Computing Chaotic Time-Averages from Few Periodic or Non-Periodic Orbits

TL;DR

This paper introduces a data-driven method for accurately approximating time averages in chaotic systems using fewer reference states, outperforming traditional periodic orbit theory and Markov models especially in high-dimensional contexts.

Contribution

The authors develop an alternative, empirical approach to compute weights for chaotic averages, effective with both periodic and non-periodic orbits, reducing the number of states needed.

Findings

Proposed method outperforms traditional approaches in accuracy.

Requires fewer reference states for high-dimensional systems.
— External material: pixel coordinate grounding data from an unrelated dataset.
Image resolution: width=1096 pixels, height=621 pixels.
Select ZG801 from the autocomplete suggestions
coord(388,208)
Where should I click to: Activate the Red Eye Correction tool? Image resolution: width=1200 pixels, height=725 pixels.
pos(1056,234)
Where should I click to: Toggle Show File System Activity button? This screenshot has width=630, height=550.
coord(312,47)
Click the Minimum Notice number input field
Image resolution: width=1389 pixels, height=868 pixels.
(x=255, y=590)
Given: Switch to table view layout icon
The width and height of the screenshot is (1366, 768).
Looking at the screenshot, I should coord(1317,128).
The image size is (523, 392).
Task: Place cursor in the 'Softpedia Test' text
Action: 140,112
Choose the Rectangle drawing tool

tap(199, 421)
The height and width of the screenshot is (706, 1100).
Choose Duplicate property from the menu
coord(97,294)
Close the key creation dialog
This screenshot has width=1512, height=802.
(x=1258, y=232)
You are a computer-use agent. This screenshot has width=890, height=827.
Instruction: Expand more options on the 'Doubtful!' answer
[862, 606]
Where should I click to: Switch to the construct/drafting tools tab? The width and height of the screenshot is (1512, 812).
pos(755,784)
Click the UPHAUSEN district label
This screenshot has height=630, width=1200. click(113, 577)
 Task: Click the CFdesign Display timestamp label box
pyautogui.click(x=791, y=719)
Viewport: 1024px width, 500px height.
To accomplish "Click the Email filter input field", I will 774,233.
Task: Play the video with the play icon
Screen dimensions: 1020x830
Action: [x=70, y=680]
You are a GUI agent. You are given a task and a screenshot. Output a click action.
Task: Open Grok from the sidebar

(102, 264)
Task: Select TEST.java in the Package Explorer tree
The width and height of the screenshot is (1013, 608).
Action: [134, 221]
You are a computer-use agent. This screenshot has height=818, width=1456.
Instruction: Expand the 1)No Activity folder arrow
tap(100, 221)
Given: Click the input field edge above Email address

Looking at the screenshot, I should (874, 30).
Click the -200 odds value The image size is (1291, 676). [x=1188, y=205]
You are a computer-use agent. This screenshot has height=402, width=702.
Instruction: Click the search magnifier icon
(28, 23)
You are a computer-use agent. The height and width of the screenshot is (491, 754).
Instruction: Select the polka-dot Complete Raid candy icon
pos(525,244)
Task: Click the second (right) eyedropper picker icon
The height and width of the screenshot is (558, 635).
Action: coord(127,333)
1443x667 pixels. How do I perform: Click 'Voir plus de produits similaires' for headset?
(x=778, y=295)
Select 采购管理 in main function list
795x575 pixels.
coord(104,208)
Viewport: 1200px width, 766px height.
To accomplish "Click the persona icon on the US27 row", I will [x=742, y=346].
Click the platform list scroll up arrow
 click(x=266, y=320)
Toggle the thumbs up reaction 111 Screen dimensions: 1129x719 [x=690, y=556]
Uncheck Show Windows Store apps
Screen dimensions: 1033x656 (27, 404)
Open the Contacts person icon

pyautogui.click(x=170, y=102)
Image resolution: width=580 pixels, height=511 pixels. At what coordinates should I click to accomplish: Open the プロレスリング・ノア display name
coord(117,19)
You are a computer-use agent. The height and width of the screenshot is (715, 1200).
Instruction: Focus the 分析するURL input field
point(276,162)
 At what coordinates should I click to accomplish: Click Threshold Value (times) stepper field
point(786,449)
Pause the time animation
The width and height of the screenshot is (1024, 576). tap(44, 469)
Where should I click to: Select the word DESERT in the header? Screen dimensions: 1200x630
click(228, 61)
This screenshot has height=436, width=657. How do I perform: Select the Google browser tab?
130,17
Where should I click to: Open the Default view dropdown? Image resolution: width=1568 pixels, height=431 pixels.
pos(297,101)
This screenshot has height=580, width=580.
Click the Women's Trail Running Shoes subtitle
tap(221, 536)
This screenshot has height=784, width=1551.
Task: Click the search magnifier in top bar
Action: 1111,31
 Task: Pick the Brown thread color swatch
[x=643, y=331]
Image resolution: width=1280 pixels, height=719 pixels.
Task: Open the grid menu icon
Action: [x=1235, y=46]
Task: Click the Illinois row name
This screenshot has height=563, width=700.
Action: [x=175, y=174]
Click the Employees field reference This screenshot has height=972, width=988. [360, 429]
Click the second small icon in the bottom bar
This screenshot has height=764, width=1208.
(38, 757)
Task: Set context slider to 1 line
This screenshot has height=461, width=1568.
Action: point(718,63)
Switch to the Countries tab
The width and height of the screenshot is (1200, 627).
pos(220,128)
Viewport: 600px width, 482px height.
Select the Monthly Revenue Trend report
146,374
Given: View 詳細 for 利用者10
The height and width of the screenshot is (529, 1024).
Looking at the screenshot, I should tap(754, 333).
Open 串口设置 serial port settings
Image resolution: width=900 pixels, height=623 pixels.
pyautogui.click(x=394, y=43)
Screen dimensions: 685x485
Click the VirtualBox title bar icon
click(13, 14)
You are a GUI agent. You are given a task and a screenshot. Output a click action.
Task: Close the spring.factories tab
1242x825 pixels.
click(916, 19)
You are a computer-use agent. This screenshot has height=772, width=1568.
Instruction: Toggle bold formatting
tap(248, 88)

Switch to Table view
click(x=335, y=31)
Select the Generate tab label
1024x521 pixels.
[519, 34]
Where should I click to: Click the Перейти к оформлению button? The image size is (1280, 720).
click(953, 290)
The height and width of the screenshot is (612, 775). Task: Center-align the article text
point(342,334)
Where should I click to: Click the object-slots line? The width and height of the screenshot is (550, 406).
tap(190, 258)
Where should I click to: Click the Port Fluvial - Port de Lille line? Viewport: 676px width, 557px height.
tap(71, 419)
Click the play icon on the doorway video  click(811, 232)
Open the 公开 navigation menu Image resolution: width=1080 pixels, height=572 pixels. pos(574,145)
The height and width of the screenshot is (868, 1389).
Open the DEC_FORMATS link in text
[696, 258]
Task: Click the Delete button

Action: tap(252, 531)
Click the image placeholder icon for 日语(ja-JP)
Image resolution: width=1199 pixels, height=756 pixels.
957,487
Effective for both periodic and non-periodic trajectory segments.

Abstract

For appropriately chosen weights, temporal averages in chaotic systems can be approximated as a weighted sum of averages over reference states, such as unstable periodic orbits. Under strict assumptions, such as completeness of the orbit library, these weights can be formally derived using periodic orbit theory. When these assumptions are violated, weights can be obtained empirically using a Markov partition of the chaotic set. Here, we describe an alternative, data-driven approach to computing weights that allows for an accurate approximation of temporal averages from a variety of reference states, including both periodic orbits and non-periodic trajectory segments embedded within the chaotic set. For a broad class of observables, we demonstrate that weights computed with the proposed method significantly outperform those derived from periodic orbit theory or Markov models, achieving superior accuracy while requiring far fewer states -- two critical properties for applications to high-dimensional chaotic systems.